While they may not be the only ensemble to disrupt the conservative world of art-music performance or to work to redefine both the canon and the idea of it, they are the group that must come to mind first in any mainstream survey of the new music territory of the last 50 years. Their intimate partnering with living composers, inclusion of world and popular music traditions (their 1980s version of Hendrix’s “Purple Haze” was a concert staple) and ubiquity in cultural venues from “Good Morning America” to “Sesame Street” has allowed them rise to the top of any search engine query for “exciting modern string quartet.”

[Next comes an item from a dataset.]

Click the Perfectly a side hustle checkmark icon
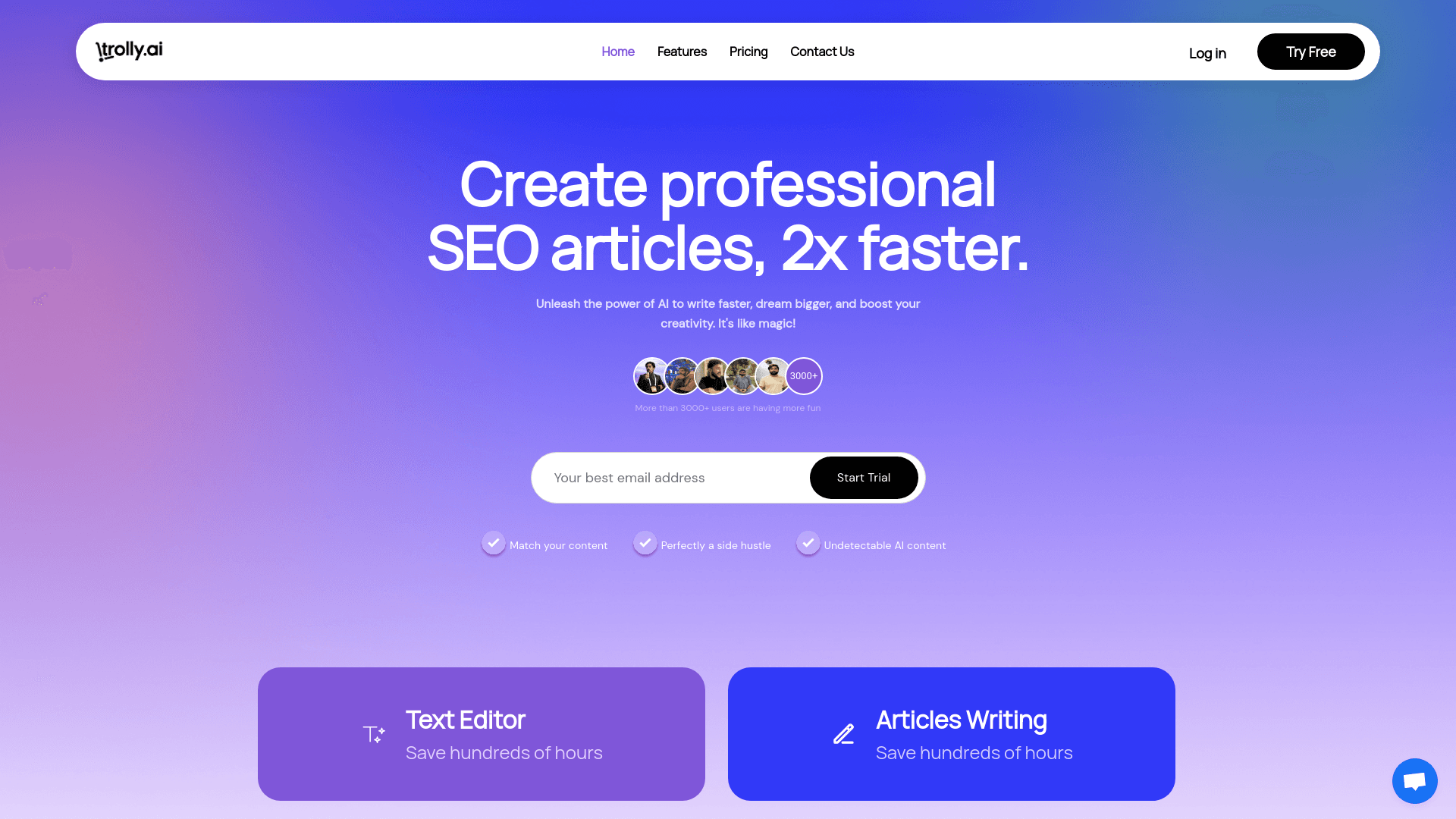Screen dimensions: 1456x819 pyautogui.click(x=644, y=543)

The film by Green and his co-writer Joe Bini and its concept are extraordinary. In much the same way that “Forrest Gump” uses the narrative thread of its protagonist to shepherd viewers through important, often traumatic, historical events, Green’s images — made up of interviews, news broadcasts, landscape scenes and performances — lead us on a moving odyssey that begins during the Vietnam War and continues to the present moment. It touches upon post-’60s West Coast hippiedom, the Reagan and Bush presidencies and the ensuing Middle East wars, the HIV/AIDS epidemic, the Los Angeles riots of the ‘90s and the 9/11 attacks. These cultural vignettes and their fallout are set to, and framed within, the thrilling and challenging sounds of the group’s musical evolution from those years.
Pieces as groundbreaking as George Crumb’s “Black Angels” for electrified string quartet (complete with choirs of water-filled wine glasses played with bows), as pastoral as Terry Riley’s Northern-California psychedelic musical meditations, and as starkly dissonant as their accompaniment to Tanya Tagaq’s Inuk multiphonic vocal improvisations were played, characteristically, as if they are somehow kin. The Kronos’ knack for tempering musical extremity with a gentle insistence on open-minded inquiry remains unchanged, and has been a central part of their appeal.

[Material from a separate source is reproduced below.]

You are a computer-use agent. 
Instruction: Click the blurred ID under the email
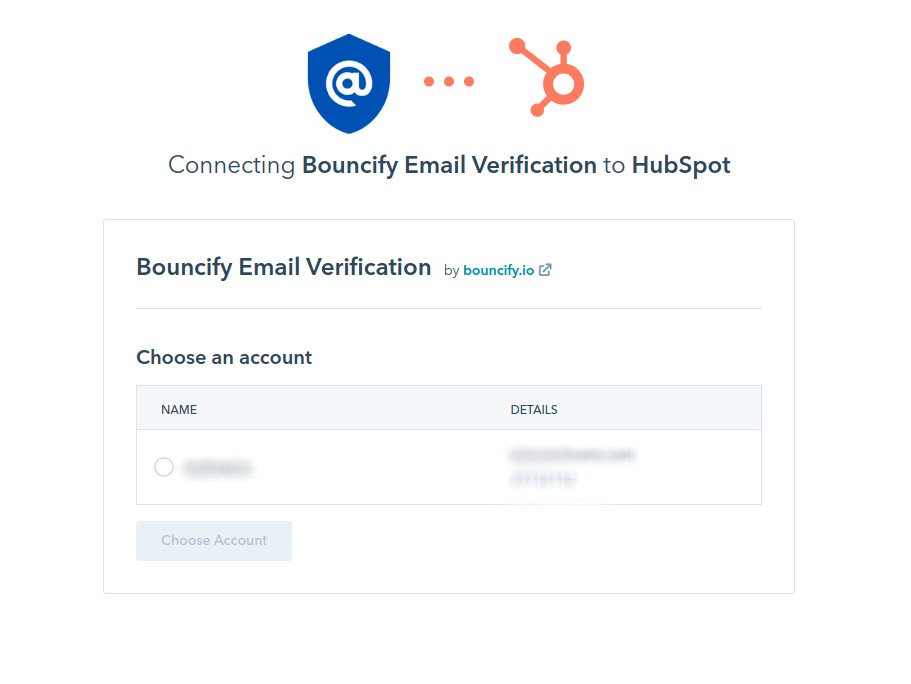[x=543, y=479]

While the quality of the playing on Friday may have been, well, incidental, we heard the group almost as much in our minds as live. The superbly edited film invited the audience to move between their own memories of the events on the screen and an awareness of the onstage performance by the virtuosic players. The current Kronos lineup is David Harrington and John Sherba, violins; Hank Dutt, viola; Paul Wiancko, cello, and their collective performance level is what is has been for half a century in numerous configurations: technically precise, empathetic and gesturally poetic.
The Kronos’ roster is soon to change, with longtime members Sherba and Dutt retiring this year, leaving Harrington as the sole original member. Whoever steps in to fill those chairs, we can safely assume that the group’s long-established commitment to the new and the bold, will continue to push against boundaries while pulling in new devotees.